» TASK DETAILS: The whole listing needs to be restated word for word.

» PROVIDED RECORDS:
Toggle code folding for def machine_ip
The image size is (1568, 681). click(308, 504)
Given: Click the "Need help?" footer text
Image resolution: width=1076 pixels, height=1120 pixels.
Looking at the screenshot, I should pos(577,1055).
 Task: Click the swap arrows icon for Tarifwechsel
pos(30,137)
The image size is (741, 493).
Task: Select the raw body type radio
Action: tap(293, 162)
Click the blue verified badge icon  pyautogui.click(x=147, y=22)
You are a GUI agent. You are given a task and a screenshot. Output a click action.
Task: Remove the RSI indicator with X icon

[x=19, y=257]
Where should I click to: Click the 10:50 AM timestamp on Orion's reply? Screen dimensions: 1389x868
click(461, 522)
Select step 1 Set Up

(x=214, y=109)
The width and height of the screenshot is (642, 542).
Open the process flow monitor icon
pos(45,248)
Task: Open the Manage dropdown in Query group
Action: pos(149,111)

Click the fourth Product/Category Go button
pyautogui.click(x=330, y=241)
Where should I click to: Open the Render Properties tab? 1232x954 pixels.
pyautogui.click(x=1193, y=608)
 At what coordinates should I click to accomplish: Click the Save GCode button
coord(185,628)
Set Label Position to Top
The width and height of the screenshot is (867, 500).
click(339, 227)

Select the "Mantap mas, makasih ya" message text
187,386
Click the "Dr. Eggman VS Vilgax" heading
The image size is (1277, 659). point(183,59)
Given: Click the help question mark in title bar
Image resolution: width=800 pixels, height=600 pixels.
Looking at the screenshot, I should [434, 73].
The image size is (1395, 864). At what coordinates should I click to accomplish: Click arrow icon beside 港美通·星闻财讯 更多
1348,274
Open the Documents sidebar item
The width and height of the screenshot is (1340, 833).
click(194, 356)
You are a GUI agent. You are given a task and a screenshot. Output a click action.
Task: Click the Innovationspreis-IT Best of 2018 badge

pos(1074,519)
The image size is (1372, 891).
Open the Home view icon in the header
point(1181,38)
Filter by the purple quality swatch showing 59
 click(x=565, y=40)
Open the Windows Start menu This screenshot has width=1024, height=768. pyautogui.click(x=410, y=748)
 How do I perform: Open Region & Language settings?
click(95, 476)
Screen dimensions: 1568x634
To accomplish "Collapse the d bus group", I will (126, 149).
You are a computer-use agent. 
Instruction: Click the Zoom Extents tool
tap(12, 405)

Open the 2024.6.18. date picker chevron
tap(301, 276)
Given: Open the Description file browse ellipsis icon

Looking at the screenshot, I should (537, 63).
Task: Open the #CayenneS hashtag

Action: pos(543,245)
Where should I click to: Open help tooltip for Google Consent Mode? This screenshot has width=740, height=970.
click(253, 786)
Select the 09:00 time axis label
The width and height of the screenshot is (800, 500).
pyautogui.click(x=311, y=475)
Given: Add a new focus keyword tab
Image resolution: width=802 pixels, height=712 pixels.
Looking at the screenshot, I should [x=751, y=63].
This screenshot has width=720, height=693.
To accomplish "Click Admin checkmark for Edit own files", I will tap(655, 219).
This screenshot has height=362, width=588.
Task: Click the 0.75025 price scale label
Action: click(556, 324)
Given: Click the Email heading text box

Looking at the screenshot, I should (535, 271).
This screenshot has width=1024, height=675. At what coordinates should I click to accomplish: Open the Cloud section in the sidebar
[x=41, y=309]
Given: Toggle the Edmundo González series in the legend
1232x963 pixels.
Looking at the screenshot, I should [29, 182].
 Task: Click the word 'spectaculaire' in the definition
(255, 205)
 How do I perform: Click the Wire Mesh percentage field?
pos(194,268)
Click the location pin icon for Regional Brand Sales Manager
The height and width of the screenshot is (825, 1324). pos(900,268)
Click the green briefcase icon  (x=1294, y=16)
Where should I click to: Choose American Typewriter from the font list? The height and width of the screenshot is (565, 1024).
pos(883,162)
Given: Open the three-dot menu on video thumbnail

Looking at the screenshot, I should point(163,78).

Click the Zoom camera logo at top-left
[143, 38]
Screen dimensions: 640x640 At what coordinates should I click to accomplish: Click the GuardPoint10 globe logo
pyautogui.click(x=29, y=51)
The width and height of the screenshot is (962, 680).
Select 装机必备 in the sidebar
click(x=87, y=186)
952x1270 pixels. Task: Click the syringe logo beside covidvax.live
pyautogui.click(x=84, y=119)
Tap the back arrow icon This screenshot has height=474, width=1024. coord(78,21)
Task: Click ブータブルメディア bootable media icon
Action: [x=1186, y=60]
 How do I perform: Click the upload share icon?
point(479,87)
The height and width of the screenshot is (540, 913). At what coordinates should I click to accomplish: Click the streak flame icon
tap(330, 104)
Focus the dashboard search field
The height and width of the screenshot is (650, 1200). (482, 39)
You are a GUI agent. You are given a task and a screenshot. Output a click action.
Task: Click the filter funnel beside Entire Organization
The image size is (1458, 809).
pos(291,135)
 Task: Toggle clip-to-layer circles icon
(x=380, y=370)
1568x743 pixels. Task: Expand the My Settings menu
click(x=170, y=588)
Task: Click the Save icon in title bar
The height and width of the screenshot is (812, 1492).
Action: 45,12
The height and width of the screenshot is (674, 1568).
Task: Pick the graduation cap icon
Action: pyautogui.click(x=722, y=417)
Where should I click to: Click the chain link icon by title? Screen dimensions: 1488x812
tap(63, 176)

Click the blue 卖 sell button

» RESPONSE:
Toggle code folding for def machine_ip
The image size is (1568, 681). click(308, 504)
Given: Click the "Need help?" footer text
Image resolution: width=1076 pixels, height=1120 pixels.
Looking at the screenshot, I should pos(577,1055).
 Task: Click the swap arrows icon for Tarifwechsel
pos(30,137)
The image size is (741, 493).
Task: Select the raw body type radio
Action: tap(293, 162)
Click the blue verified badge icon  pyautogui.click(x=147, y=22)
You are a GUI agent. You are given a task and a screenshot. Output a click action.
Task: Remove the RSI indicator with X icon

[x=19, y=257]
Where should I click to: Click the 10:50 AM timestamp on Orion's reply? Screen dimensions: 1389x868
click(461, 522)
Select step 1 Set Up

(x=214, y=109)
The width and height of the screenshot is (642, 542).
Open the process flow monitor icon
pos(45,248)
Task: Open the Manage dropdown in Query group
Action: pos(149,111)

Click the fourth Product/Category Go button
pyautogui.click(x=330, y=241)
Where should I click to: Open the Render Properties tab? 1232x954 pixels.
pyautogui.click(x=1193, y=608)
 At what coordinates should I click to accomplish: Click the Save GCode button
coord(185,628)
Set Label Position to Top
The width and height of the screenshot is (867, 500).
click(339, 227)

Select the "Mantap mas, makasih ya" message text
187,386
Click the "Dr. Eggman VS Vilgax" heading
The image size is (1277, 659). point(183,59)
Given: Click the help question mark in title bar
Image resolution: width=800 pixels, height=600 pixels.
Looking at the screenshot, I should [434, 73].
The image size is (1395, 864). At what coordinates should I click to accomplish: Click arrow icon beside 港美通·星闻财讯 更多
1348,274
Open the Documents sidebar item
The width and height of the screenshot is (1340, 833).
click(194, 356)
You are a GUI agent. You are given a task and a screenshot. Output a click action.
Task: Click the Innovationspreis-IT Best of 2018 badge

pos(1074,519)
The image size is (1372, 891).
Open the Home view icon in the header
point(1181,38)
Filter by the purple quality swatch showing 59
 click(x=565, y=40)
Open the Windows Start menu This screenshot has width=1024, height=768. pyautogui.click(x=410, y=748)
 How do I perform: Open Region & Language settings?
click(95, 476)
Screen dimensions: 1568x634
To accomplish "Collapse the d bus group", I will (126, 149).
You are a computer-use agent. 
Instruction: Click the Zoom Extents tool
tap(12, 405)

Open the 2024.6.18. date picker chevron
tap(301, 276)
Given: Open the Description file browse ellipsis icon

Looking at the screenshot, I should (537, 63).
Task: Open the #CayenneS hashtag

Action: pos(543,245)
Where should I click to: Open help tooltip for Google Consent Mode? This screenshot has width=740, height=970.
click(253, 786)
Select the 09:00 time axis label
The width and height of the screenshot is (800, 500).
pyautogui.click(x=311, y=475)
Given: Add a new focus keyword tab
Image resolution: width=802 pixels, height=712 pixels.
Looking at the screenshot, I should [x=751, y=63].
This screenshot has width=720, height=693.
To accomplish "Click Admin checkmark for Edit own files", I will tap(655, 219).
This screenshot has height=362, width=588.
Task: Click the 0.75025 price scale label
Action: click(556, 324)
Given: Click the Email heading text box

Looking at the screenshot, I should (535, 271).
This screenshot has width=1024, height=675. At what coordinates should I click to accomplish: Open the Cloud section in the sidebar
[x=41, y=309]
Given: Toggle the Edmundo González series in the legend
1232x963 pixels.
Looking at the screenshot, I should [29, 182].
 Task: Click the word 'spectaculaire' in the definition
(255, 205)
 How do I perform: Click the Wire Mesh percentage field?
pos(194,268)
Click the location pin icon for Regional Brand Sales Manager
The height and width of the screenshot is (825, 1324). pos(900,268)
Click the green briefcase icon  (x=1294, y=16)
Where should I click to: Choose American Typewriter from the font list? The height and width of the screenshot is (565, 1024).
pos(883,162)
Given: Open the three-dot menu on video thumbnail

Looking at the screenshot, I should point(163,78).

Click the Zoom camera logo at top-left
[143, 38]
Screen dimensions: 640x640 At what coordinates should I click to accomplish: Click the GuardPoint10 globe logo
pyautogui.click(x=29, y=51)
The width and height of the screenshot is (962, 680).
Select 装机必备 in the sidebar
click(x=87, y=186)
952x1270 pixels. Task: Click the syringe logo beside covidvax.live
pyautogui.click(x=84, y=119)
Tap the back arrow icon This screenshot has height=474, width=1024. coord(78,21)
Task: Click ブータブルメディア bootable media icon
Action: [x=1186, y=60]
 How do I perform: Click the upload share icon?
point(479,87)
The height and width of the screenshot is (540, 913). At what coordinates should I click to accomplish: Click the streak flame icon
tap(330, 104)
Focus the dashboard search field
The height and width of the screenshot is (650, 1200). (482, 39)
You are a GUI agent. You are given a task and a screenshot. Output a click action.
Task: Click the filter funnel beside Entire Organization
The image size is (1458, 809).
pos(291,135)
 Task: Toggle clip-to-layer circles icon
(x=380, y=370)
1568x743 pixels. Task: Expand the My Settings menu
click(x=170, y=588)
Task: Click the Save icon in title bar
The height and width of the screenshot is (812, 1492).
Action: 45,12
The height and width of the screenshot is (674, 1568).
Task: Pick the graduation cap icon
Action: pyautogui.click(x=722, y=417)
Where should I click to: Click the chain link icon by title? Screen dimensions: 1488x812
tap(63, 176)

Click the blue 卖 sell button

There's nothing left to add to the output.